> [Objetivo de la tarea]:
Copia tal cual las líneas del material que empiezan en la que contiene "Image resolution: width=1280 pixels, height=720 pixels. What" y terminan en la que contiene "The height and width of the screenshot is (1030, 1920).", ambas incluidas.

> [Registros de ubicación de palabras y elementos]:
§

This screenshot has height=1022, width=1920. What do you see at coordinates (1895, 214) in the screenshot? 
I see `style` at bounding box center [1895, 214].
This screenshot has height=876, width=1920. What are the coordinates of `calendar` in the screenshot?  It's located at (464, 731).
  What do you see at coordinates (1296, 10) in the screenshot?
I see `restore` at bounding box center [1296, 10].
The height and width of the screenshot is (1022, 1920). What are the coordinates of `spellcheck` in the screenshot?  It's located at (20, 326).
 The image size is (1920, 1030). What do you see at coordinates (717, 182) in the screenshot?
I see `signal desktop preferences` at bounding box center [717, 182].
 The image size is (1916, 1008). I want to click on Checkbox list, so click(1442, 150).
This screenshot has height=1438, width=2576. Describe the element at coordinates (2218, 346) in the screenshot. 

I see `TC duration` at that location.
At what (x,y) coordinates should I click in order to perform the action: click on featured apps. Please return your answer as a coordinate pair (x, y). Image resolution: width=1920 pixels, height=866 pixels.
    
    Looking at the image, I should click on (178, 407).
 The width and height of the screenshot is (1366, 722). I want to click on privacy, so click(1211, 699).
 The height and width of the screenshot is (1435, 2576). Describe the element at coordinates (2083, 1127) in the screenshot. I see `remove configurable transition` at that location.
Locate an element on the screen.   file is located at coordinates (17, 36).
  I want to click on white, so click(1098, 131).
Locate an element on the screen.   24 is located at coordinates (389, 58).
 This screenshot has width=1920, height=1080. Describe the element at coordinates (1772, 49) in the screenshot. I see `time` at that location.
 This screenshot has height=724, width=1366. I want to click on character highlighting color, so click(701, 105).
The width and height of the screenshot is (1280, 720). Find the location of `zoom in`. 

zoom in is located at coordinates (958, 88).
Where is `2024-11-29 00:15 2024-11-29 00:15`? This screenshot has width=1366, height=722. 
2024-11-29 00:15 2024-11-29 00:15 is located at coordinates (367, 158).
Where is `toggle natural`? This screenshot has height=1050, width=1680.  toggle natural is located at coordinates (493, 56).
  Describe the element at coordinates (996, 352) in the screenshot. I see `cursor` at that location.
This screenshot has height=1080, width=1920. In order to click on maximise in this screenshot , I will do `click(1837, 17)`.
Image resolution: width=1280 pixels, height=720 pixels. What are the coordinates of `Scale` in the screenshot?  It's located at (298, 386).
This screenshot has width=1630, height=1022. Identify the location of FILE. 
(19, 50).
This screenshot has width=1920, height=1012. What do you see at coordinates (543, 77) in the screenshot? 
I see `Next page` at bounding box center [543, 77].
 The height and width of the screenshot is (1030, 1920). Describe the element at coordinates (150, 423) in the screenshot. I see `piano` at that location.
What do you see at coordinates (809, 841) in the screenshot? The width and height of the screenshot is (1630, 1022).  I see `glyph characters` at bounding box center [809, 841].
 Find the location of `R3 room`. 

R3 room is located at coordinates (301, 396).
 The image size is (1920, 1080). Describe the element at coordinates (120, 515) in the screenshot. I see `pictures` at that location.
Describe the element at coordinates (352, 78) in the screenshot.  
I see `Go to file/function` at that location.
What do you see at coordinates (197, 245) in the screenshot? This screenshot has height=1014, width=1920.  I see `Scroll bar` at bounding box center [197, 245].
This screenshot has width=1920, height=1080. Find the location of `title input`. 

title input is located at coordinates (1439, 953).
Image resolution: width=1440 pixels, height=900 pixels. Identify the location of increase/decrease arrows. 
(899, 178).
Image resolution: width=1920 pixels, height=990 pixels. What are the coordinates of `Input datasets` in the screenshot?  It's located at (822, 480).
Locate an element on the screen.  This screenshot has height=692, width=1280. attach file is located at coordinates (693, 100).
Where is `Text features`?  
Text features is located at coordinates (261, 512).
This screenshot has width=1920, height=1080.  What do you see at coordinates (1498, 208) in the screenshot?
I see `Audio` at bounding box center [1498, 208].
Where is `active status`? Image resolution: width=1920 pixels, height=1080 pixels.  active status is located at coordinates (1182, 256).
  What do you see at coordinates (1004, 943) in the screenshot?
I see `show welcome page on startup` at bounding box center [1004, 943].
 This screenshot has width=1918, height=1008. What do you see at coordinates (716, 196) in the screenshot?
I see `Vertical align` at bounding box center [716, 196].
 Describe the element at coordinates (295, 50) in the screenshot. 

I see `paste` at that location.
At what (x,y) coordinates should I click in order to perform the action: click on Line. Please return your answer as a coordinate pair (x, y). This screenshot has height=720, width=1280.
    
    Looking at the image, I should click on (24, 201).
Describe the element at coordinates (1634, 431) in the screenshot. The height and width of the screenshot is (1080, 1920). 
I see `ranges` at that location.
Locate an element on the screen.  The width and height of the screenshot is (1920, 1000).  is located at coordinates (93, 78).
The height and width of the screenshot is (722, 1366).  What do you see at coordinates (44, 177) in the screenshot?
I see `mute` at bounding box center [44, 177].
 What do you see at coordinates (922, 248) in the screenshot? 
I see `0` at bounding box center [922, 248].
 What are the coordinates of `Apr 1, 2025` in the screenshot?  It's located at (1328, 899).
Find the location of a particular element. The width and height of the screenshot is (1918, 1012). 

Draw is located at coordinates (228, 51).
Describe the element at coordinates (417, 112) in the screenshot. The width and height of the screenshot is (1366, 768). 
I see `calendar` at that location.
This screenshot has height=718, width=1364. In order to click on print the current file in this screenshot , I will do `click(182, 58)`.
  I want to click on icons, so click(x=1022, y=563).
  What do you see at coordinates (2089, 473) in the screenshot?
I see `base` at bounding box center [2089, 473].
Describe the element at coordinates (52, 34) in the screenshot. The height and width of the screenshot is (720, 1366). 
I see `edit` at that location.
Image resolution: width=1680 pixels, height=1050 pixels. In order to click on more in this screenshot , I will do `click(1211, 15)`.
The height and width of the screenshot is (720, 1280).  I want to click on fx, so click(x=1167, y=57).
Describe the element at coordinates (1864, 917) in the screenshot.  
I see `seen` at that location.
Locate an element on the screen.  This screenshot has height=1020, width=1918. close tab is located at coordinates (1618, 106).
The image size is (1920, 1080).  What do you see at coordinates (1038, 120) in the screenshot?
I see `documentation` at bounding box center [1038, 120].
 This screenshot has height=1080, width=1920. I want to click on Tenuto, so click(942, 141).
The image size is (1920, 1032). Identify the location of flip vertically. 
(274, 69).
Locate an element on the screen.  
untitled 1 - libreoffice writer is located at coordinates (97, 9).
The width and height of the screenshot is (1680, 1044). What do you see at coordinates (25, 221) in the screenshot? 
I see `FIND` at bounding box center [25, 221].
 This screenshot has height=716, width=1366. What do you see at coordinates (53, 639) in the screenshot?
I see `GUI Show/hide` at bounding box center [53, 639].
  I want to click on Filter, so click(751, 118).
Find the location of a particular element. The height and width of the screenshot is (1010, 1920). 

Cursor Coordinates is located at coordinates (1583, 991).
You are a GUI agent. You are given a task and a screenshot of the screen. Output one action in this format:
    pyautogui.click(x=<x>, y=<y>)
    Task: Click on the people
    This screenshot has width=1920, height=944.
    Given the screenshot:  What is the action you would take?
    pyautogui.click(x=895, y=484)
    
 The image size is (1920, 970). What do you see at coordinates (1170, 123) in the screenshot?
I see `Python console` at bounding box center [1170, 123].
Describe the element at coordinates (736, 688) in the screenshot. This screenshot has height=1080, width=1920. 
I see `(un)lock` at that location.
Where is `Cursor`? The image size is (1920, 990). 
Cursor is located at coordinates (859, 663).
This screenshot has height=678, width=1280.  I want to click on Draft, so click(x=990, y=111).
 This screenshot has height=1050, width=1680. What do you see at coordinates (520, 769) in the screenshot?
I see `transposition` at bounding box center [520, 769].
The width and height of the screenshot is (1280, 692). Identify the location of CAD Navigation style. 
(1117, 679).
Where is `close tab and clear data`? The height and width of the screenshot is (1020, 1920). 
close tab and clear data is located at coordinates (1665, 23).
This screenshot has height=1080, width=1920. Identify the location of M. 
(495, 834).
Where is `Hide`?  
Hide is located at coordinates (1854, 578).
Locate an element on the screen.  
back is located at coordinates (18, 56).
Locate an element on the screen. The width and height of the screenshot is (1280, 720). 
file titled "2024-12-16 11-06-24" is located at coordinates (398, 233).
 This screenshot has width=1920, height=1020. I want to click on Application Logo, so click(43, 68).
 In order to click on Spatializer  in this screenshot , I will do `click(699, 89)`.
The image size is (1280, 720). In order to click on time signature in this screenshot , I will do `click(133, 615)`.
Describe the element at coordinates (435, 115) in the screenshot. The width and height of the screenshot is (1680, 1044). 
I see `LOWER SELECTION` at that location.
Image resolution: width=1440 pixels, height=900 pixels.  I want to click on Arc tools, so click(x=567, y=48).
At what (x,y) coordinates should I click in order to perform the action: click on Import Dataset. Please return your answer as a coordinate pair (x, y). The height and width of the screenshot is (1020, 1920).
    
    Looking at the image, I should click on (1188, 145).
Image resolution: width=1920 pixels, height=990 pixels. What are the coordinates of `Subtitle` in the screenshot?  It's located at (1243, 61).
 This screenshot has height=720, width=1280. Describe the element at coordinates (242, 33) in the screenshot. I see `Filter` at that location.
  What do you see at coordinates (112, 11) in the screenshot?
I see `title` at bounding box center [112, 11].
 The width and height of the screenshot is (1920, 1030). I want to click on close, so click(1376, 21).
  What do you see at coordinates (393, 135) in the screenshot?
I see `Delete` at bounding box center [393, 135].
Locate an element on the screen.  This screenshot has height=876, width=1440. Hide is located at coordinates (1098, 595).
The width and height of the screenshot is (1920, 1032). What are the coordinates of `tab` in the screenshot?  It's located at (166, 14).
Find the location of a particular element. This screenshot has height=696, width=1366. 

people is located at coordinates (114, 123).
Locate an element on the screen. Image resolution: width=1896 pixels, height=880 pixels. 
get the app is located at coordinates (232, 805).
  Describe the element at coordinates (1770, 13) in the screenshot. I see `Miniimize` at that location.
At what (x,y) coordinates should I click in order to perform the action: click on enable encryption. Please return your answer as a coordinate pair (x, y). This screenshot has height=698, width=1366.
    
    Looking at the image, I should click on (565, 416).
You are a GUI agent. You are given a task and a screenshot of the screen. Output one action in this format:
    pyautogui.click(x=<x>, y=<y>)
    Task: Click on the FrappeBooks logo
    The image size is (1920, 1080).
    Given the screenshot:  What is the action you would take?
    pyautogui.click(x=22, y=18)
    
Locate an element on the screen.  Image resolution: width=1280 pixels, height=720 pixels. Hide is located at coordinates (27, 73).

§

> [Solución]:
Image resolution: width=1280 pixels, height=720 pixels. What are the coordinates of `Scale` in the screenshot?  It's located at (298, 386).
This screenshot has width=1630, height=1022. Identify the location of FILE. 
(19, 50).
This screenshot has width=1920, height=1012. What do you see at coordinates (543, 77) in the screenshot? 
I see `Next page` at bounding box center [543, 77].
 The height and width of the screenshot is (1030, 1920). Describe the element at coordinates (150, 423) in the screenshot. I see `piano` at that location.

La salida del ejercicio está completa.